- **Exercise**
Revise the data below by changing each "Viewport" to "Window" and leaving everything else as it is.

- **Provided information**
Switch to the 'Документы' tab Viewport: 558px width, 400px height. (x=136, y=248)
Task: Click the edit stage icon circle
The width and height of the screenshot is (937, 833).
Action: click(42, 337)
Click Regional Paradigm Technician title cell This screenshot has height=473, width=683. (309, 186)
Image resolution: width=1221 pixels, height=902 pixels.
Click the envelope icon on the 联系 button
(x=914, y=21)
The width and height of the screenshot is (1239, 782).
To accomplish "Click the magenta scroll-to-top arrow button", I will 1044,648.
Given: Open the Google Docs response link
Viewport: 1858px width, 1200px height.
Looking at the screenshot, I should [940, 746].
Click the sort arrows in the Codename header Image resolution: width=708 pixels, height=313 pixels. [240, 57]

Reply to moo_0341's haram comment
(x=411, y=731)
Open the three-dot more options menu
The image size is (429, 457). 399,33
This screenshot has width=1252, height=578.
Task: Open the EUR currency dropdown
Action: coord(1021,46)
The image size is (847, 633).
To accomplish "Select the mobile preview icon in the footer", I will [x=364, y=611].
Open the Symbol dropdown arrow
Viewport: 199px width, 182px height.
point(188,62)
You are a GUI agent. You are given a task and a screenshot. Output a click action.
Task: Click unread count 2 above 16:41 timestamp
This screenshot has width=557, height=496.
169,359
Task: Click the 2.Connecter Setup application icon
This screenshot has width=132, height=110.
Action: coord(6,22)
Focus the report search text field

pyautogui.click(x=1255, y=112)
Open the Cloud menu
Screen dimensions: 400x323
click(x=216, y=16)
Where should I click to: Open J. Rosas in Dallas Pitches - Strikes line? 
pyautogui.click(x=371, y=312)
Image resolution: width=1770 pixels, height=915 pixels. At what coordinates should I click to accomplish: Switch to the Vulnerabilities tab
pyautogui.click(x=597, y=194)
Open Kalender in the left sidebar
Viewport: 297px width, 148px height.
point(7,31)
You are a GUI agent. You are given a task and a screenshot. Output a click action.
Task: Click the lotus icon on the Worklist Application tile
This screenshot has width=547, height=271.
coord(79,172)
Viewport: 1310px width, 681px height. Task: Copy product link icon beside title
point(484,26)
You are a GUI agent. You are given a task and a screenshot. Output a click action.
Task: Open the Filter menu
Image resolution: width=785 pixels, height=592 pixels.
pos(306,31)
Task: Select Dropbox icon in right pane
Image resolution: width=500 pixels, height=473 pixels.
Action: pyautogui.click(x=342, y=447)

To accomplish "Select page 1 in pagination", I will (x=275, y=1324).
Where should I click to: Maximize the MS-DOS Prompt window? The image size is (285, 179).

- **Final answer**
Switch to the 'Документы' tab Window: 558px width, 400px height. (x=136, y=248)
Task: Click the edit stage icon circle
The width and height of the screenshot is (937, 833).
Action: click(42, 337)
Click Regional Paradigm Technician title cell This screenshot has height=473, width=683. (309, 186)
Image resolution: width=1221 pixels, height=902 pixels.
Click the envelope icon on the 联系 button
(x=914, y=21)
The width and height of the screenshot is (1239, 782).
To accomplish "Click the magenta scroll-to-top arrow button", I will 1044,648.
Given: Open the Google Docs response link
Window: 1858px width, 1200px height.
Looking at the screenshot, I should [940, 746].
Click the sort arrows in the Codename header Image resolution: width=708 pixels, height=313 pixels. [240, 57]

Reply to moo_0341's haram comment
(x=411, y=731)
Open the three-dot more options menu
The image size is (429, 457). 399,33
This screenshot has width=1252, height=578.
Task: Open the EUR currency dropdown
Action: coord(1021,46)
The image size is (847, 633).
To accomplish "Select the mobile preview icon in the footer", I will [x=364, y=611].
Open the Symbol dropdown arrow
Window: 199px width, 182px height.
point(188,62)
You are a GUI agent. You are given a task and a screenshot. Output a click action.
Task: Click unread count 2 above 16:41 timestamp
This screenshot has width=557, height=496.
169,359
Task: Click the 2.Connecter Setup application icon
This screenshot has width=132, height=110.
Action: coord(6,22)
Focus the report search text field

pyautogui.click(x=1255, y=112)
Open the Cloud menu
Screen dimensions: 400x323
click(x=216, y=16)
Where should I click to: Open J. Rosas in Dallas Pitches - Strikes line? 
pyautogui.click(x=371, y=312)
Image resolution: width=1770 pixels, height=915 pixels. At what coordinates should I click to accomplish: Switch to the Vulnerabilities tab
pyautogui.click(x=597, y=194)
Open Kalender in the left sidebar
Window: 297px width, 148px height.
point(7,31)
You are a GUI agent. You are given a task and a screenshot. Output a click action.
Task: Click the lotus icon on the Worklist Application tile
This screenshot has width=547, height=271.
coord(79,172)
Window: 1310px width, 681px height. Task: Copy product link icon beside title
point(484,26)
You are a GUI agent. You are given a task and a screenshot. Output a click action.
Task: Open the Filter menu
Image resolution: width=785 pixels, height=592 pixels.
pos(306,31)
Task: Select Dropbox icon in right pane
Image resolution: width=500 pixels, height=473 pixels.
Action: pyautogui.click(x=342, y=447)

To accomplish "Select page 1 in pagination", I will (x=275, y=1324).
Where should I click to: Maximize the MS-DOS Prompt window? The image size is (285, 179).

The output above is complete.